*** TASK INPUT ***

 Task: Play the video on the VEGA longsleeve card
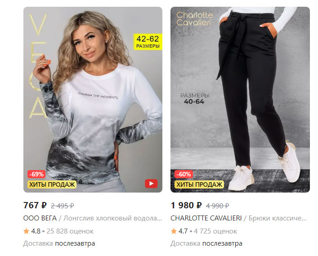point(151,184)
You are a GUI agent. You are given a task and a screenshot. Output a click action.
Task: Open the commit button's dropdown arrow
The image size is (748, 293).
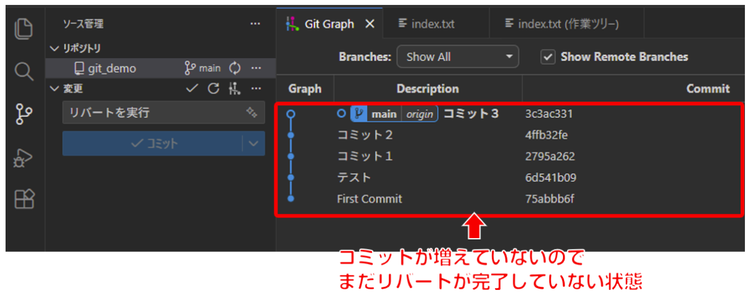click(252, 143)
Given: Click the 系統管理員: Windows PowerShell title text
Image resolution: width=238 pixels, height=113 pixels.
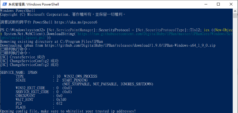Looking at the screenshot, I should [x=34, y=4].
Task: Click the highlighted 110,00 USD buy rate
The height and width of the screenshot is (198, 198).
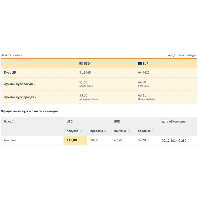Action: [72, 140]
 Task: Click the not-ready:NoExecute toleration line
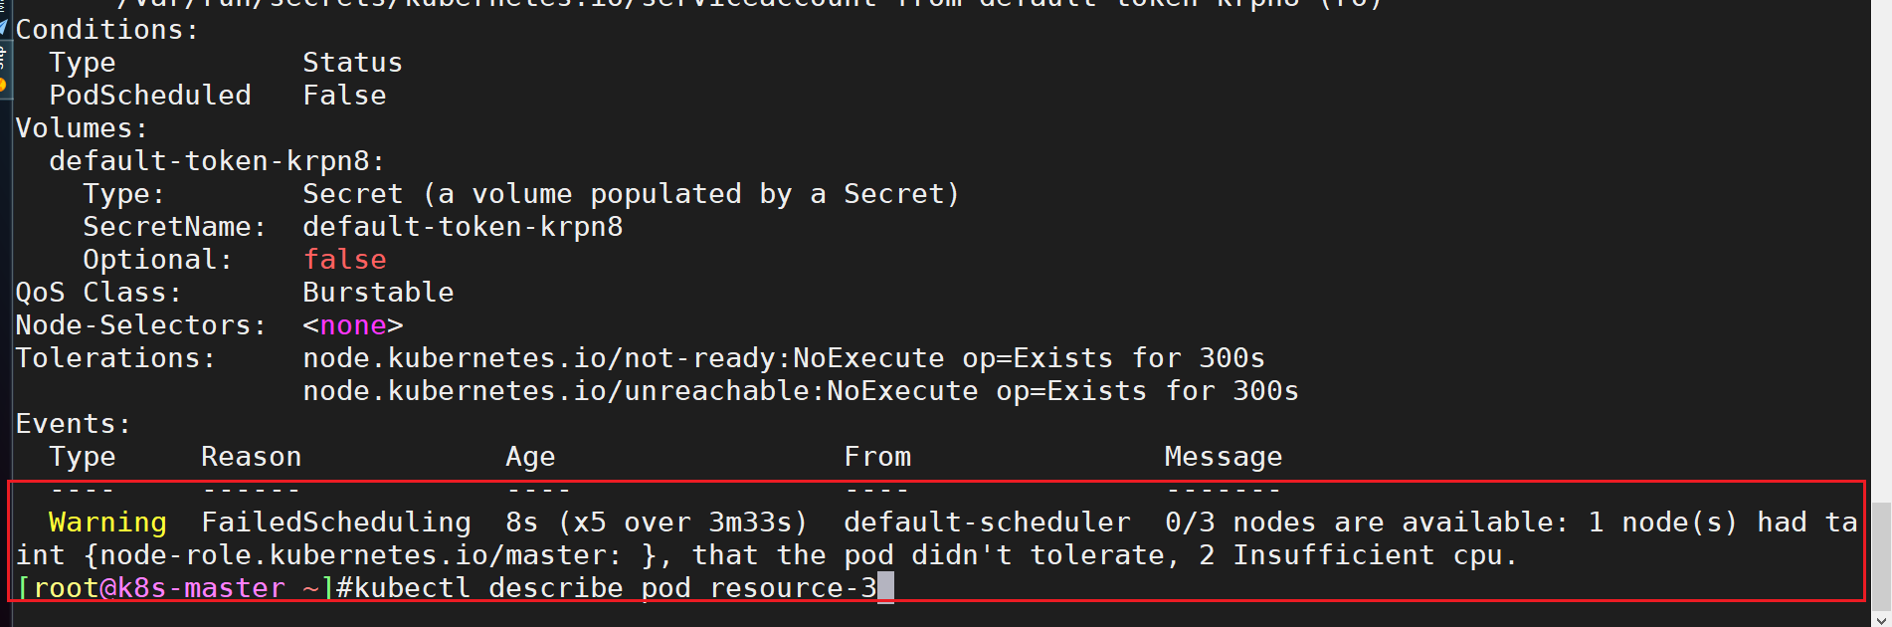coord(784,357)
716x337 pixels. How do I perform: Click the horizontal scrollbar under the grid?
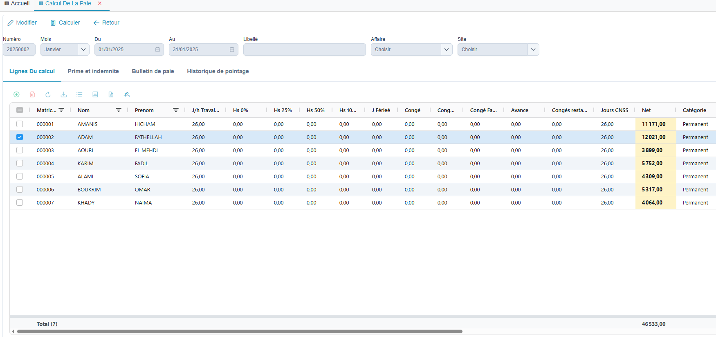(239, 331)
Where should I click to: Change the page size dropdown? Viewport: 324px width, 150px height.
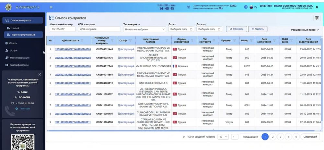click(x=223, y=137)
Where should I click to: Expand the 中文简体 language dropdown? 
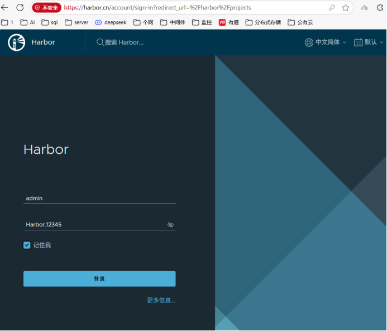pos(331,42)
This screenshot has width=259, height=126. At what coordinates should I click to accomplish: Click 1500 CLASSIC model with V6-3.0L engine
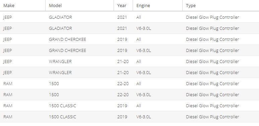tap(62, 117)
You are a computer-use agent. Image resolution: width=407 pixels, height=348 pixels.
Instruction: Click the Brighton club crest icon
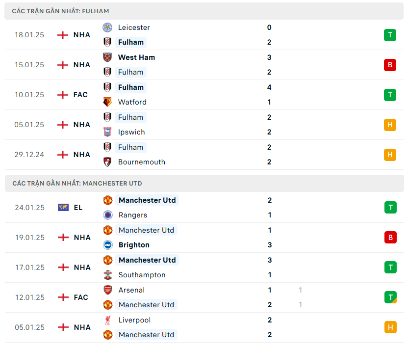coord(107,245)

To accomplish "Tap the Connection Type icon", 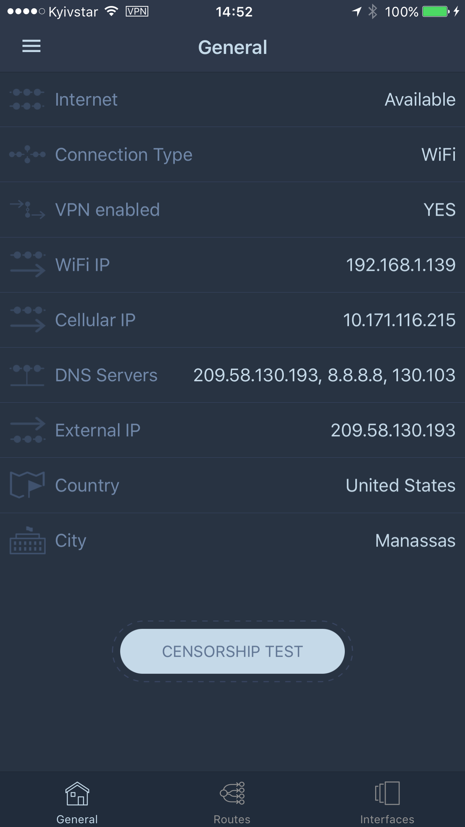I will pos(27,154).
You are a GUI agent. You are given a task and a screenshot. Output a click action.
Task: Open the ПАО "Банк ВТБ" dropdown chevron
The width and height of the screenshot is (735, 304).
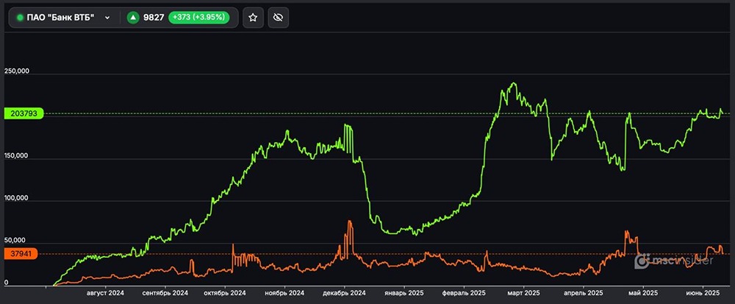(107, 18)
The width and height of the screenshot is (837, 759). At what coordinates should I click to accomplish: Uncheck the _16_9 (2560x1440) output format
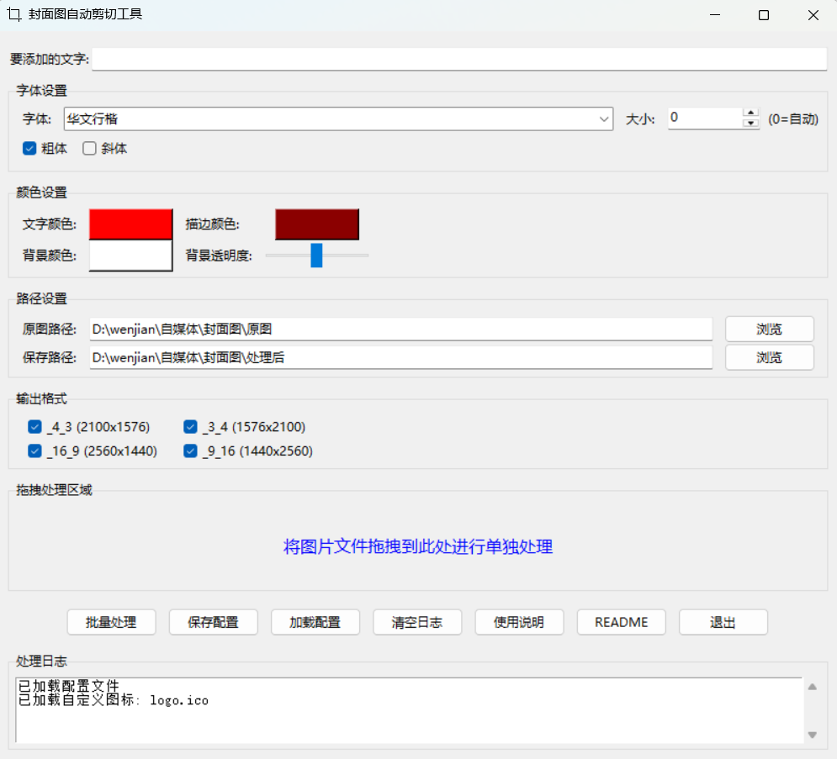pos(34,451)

***
*** TASK INPUT ***

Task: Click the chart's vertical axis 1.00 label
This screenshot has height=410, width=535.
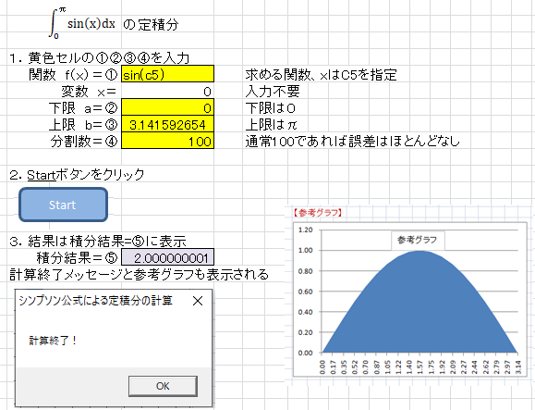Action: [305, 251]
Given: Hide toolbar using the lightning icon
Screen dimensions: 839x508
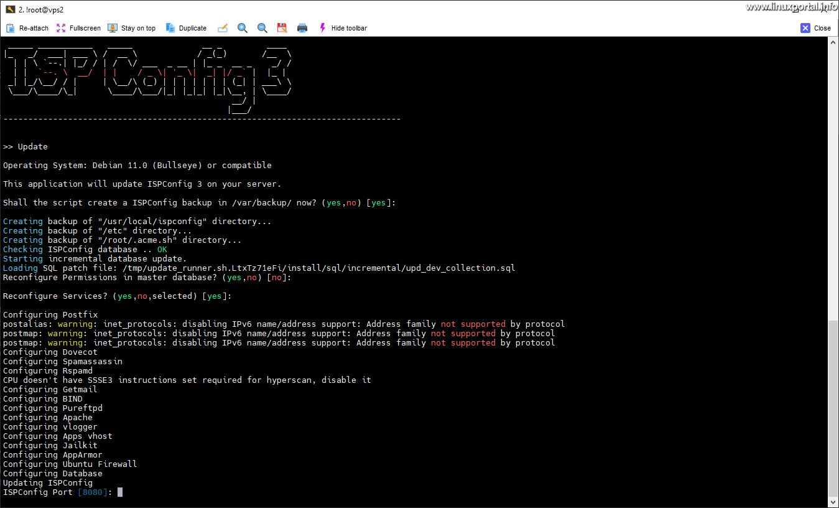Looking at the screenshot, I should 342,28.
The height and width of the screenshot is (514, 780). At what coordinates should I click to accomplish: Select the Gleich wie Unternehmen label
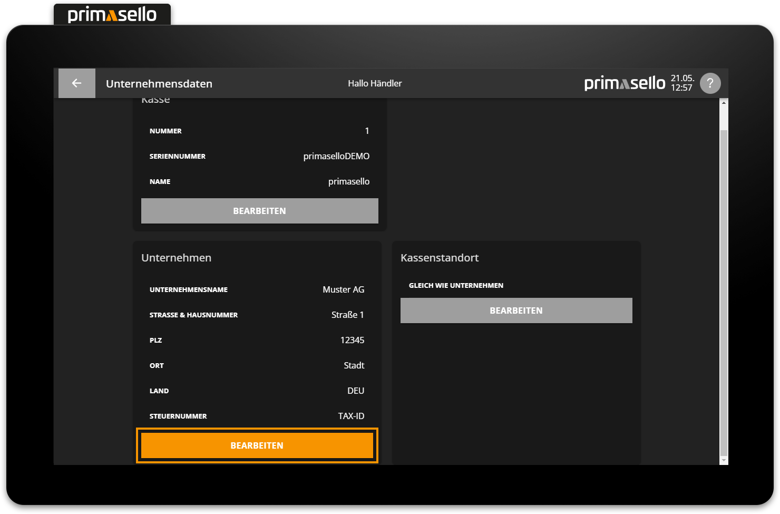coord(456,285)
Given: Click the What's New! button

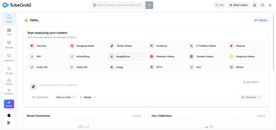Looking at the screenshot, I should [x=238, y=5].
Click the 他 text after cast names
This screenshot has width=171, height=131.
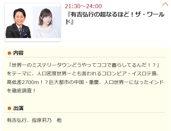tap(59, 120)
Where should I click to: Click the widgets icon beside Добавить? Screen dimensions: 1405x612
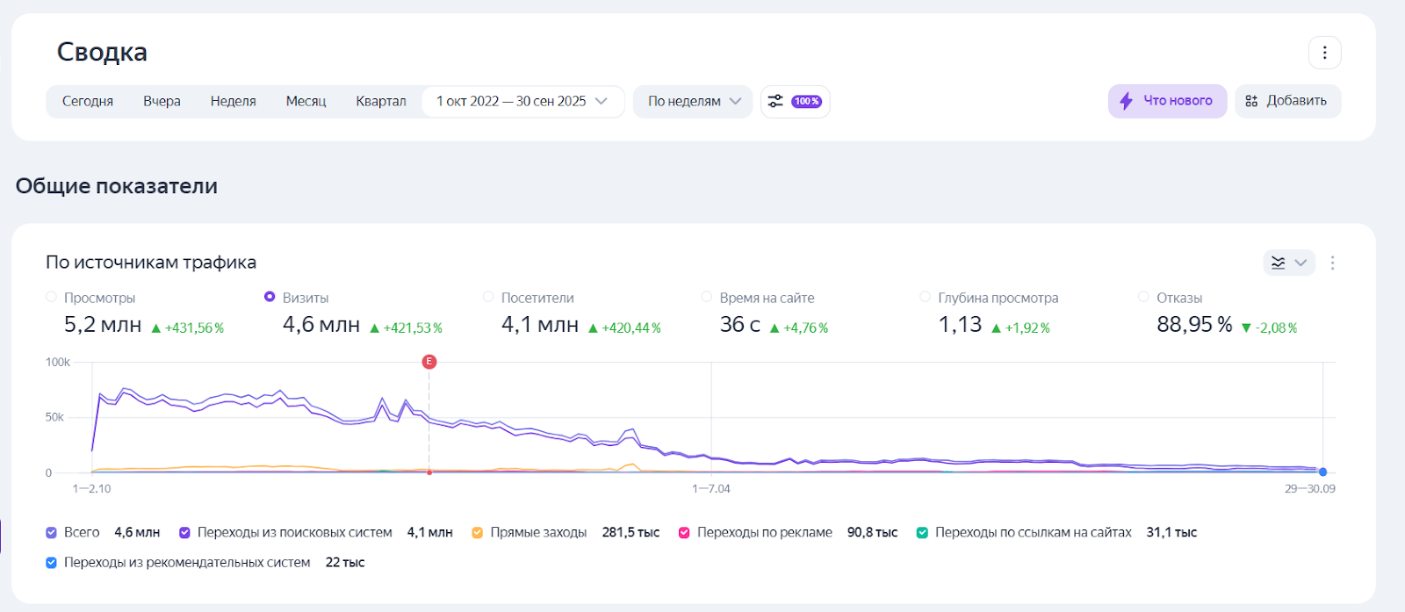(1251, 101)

***

**PROBLEM TO SOLVE:** The answer should consist of every line above in which "Open" appears.

**EXPECTED OUTPUT:**
Task: Open the commit button's dropdown arrow
Task: Open the ПАО "Банк ВТБ" dropdown chevron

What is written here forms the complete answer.